Grêmio tenta desarmar a bomba que pode detonar o TRI

A direção do Grêmio tenta por todos os meios desarmar uma bomba pronta para detonar nosso sonho de conquistar o TRI da América no dia 29, em Buenos Aires.

Foi feliz o ex-presidente Luís Carlos Silveira Martins ao afirmar que a Libertadores está direcionada para o Lanús, um clube médio, mas que tem um presidente influente e seboso, mais escorregadio que muçum ensaboado.

Em Porto Alegre, era todo sorrisos, fala melíflua e conciliadora, cordato e discreto. Foi só desembarcar em seu país para mudar totalmente.

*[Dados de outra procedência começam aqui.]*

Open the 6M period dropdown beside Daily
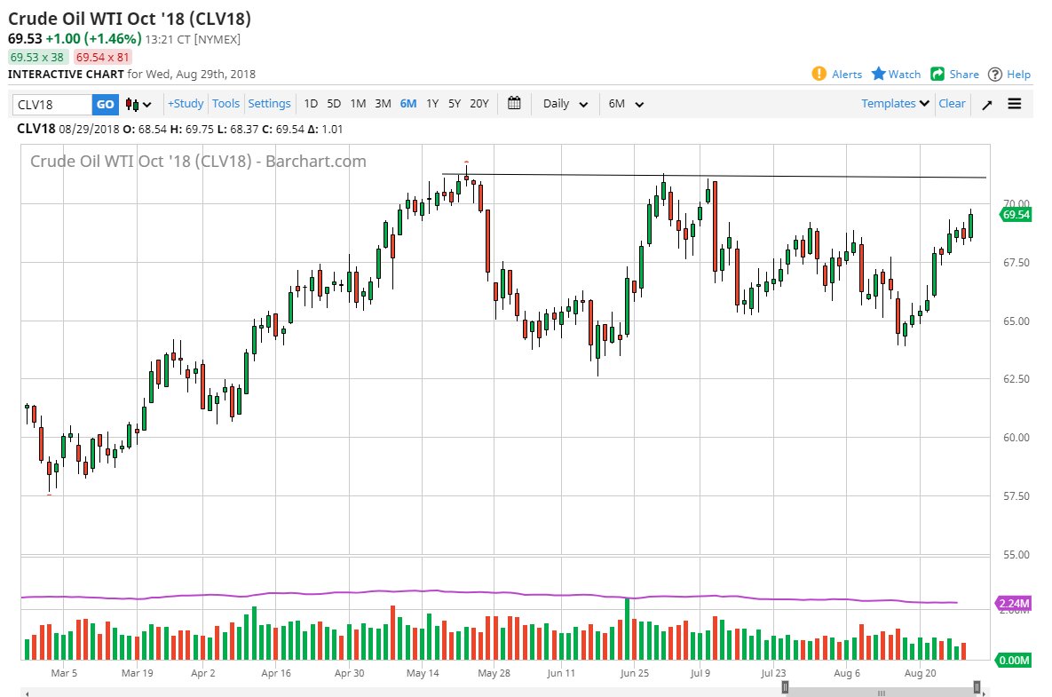Image resolution: width=1052 pixels, height=697 pixels. pos(625,104)
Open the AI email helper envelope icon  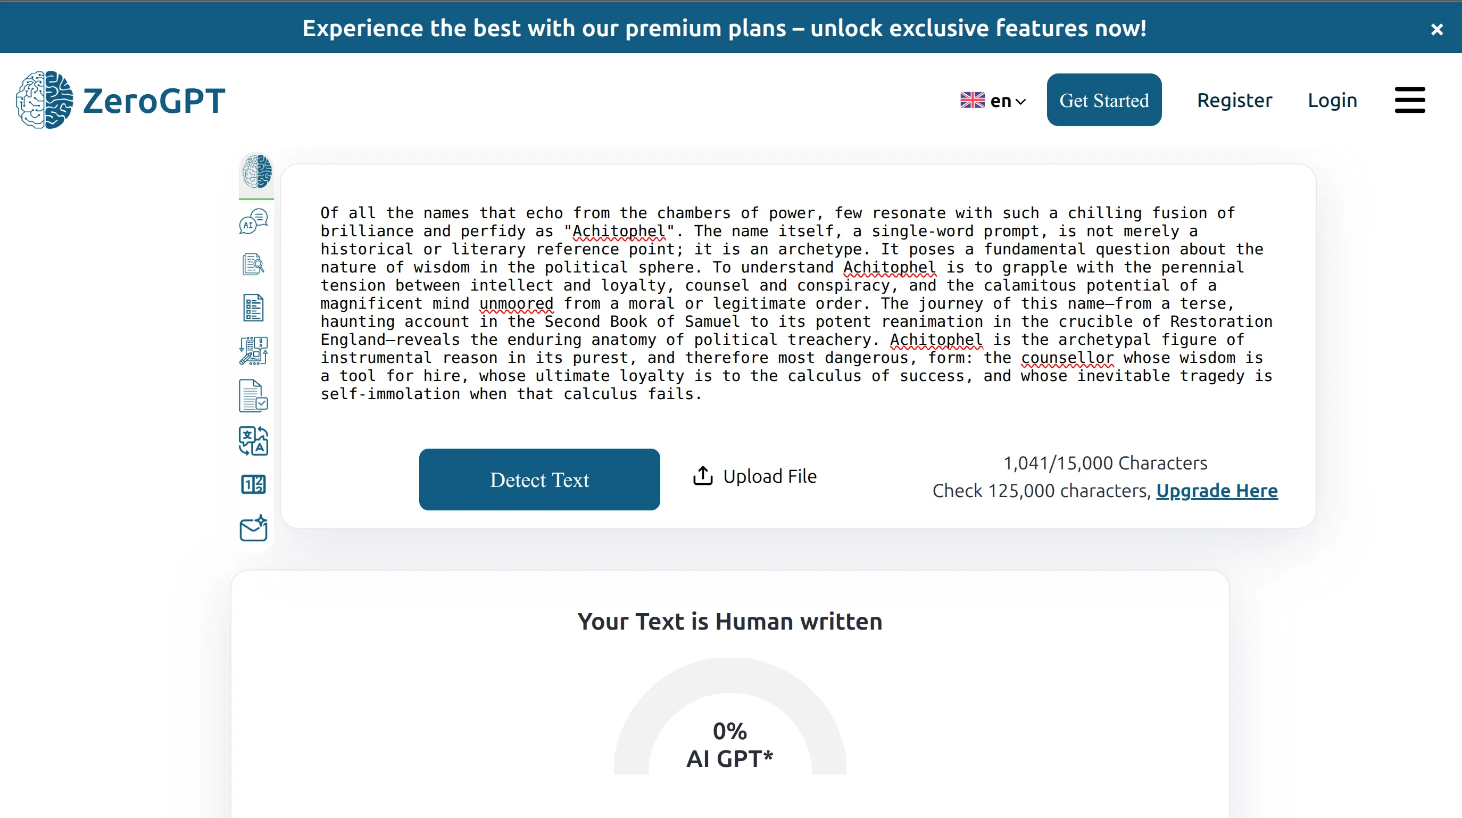(x=253, y=528)
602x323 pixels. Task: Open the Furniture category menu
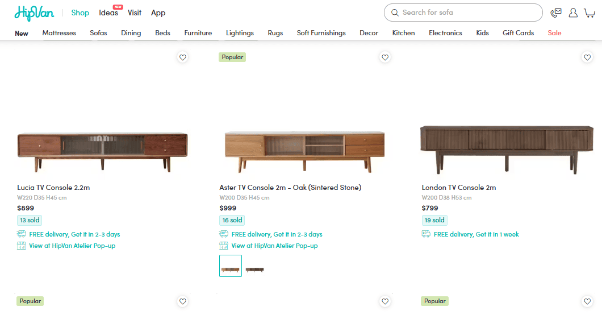click(x=198, y=33)
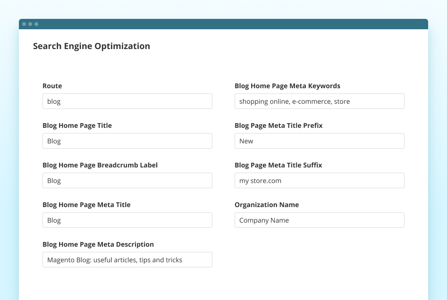Select the Blog Home Page Meta Keywords field

[x=319, y=101]
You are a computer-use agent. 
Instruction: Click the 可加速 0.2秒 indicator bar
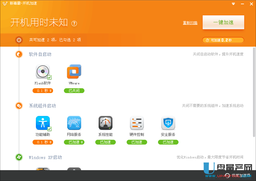pyautogui.click(x=223, y=40)
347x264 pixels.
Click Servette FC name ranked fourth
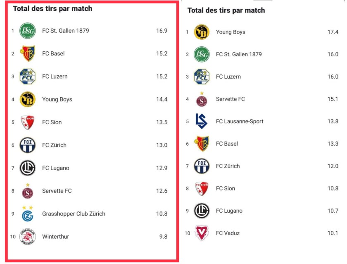coord(230,99)
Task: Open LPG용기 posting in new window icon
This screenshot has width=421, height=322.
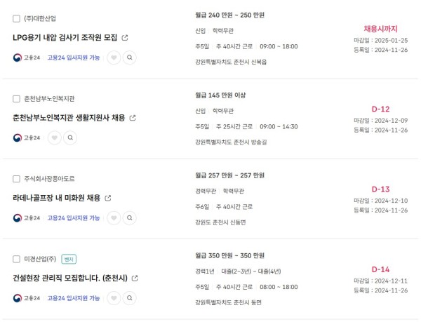Action: [x=125, y=38]
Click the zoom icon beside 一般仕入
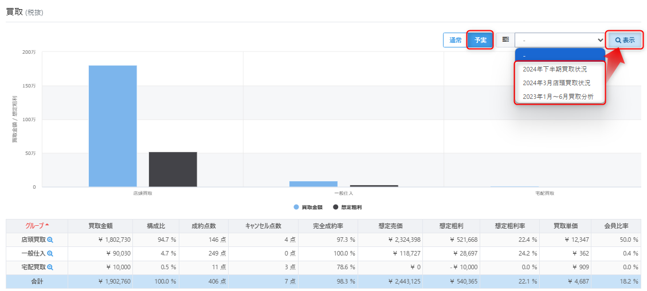647x291 pixels. point(50,254)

Sacou uma metradora giratória e disparou para tudo que é lado. Sobrou até para um gandula que, segundo ele, teria agredido o goleiro Andrade.

Foi um erro monumental, porque despertou a atenção do pessoal das redes sociais, que logo colocou no ar vídeos em que aparece o goleiro pulando sobre as placas de publicidade e agredindo um gandula. Então, o que houve de fato foi o goleiro batendo no gandula, não o contrário.

Se o árbitro não viu, seu auxiliar de goleira não pode deixar de ter visto. O fato é que esse goleiro merecia uma punição, nem que seja agora em função das imagens muito claras da agressão. No mínimo, Andrade merece um cartão amarelo. No mínimo. A lamentar que o gandula não registrou um BO pela agressão.

O problema é que na bomba armada para dar o título ao Lanús não está prevista a ausência do goleiro titular, figura importante no esquema dos argentinos. Para quem não sabe, ele tem dois cartões amarelos, está pendurado.

Se o goleiro for suspenso em função do que se viu, será um sinal de que o Grêmio está conseguindo neutralizar o explosivo armado lá atrás, quando o Lanús conseguiu ganhar 3 pontos da Chapecoense no tapetão. Se fosse o contrário, nunca haveria essa reversão de pontos.

O presidente Romildo Bolzan faz muito bem em protestar, em denunciar, principalmente o absurdo que foi não marcar o pênalti sobre Jael, que, aliás, cresceu no meu conceito pelo que jogou e também por ter encarado os argentinos.

O Grêmio, entre outras coisas, quer a gravação do que ocorreu na sala de vídeos – isso fica registrado, e eu não sabia. Nessa gravação pode aparecer o que se passou no lance do pênalti escandaloso, bem diante dos olhos esbugalhados do juiz chileno.

Outra reivindicação é afastar o assessor internacional, o argentino Hector Baldassi, o cara que irá observar e avaliar o trabalho dos árbitros. O regulamento impede que essa função seja exercida por alguém do mesmo país de um dos times. Isso está no regulamento, mas não se respeita.

Sobre Baldassi: concorreu a deputado pelo partido do atual presidente argentino, Maurício Macri. Tem projetos na área social. Um deles dá ênfase aos clubes de bairro, como o Lanús. Olha a coincidência: na decisão contra o Boca, em 2007, Macri era presidente do clube. Concorria a prefeito de Buenos Aires. Com o título, acabou eleito. Sua carreira política alavancou desde então. Hoje, outro político no caminho do tricolor. Se o Lanús for campeão, ele irá se dar muito bem.

O presidente Romildo Bolzan chama atenção, não para esse lado político, mas para as questões de campo, do jogo. Alerta a opinião pública para o que aconteceu e, principalmente, para o que pode acontecer no segundo jogo. É uma tentativa mais do que válida, obrigatória.

Se Romildo tiver sucesso, e o jogo for decidido sem interferência externa, a conquista do TRI pode deixar de ser um sonho.

Caso contrário, o Grêmio terá de fazer uma ‘Batalha de Lanús’, porque as forças opostas são poderosas e inescrupulosas.

CBF

O que faz a CBF nisso tudo? lava as mãos. Não era de ter alguém da cúpula da entidade com o presidente Romildo?

Parabéns ao presidente da Federação Paulista, Reinaldo Bastos, que está ao lado do Grêmio nessa luta desigual.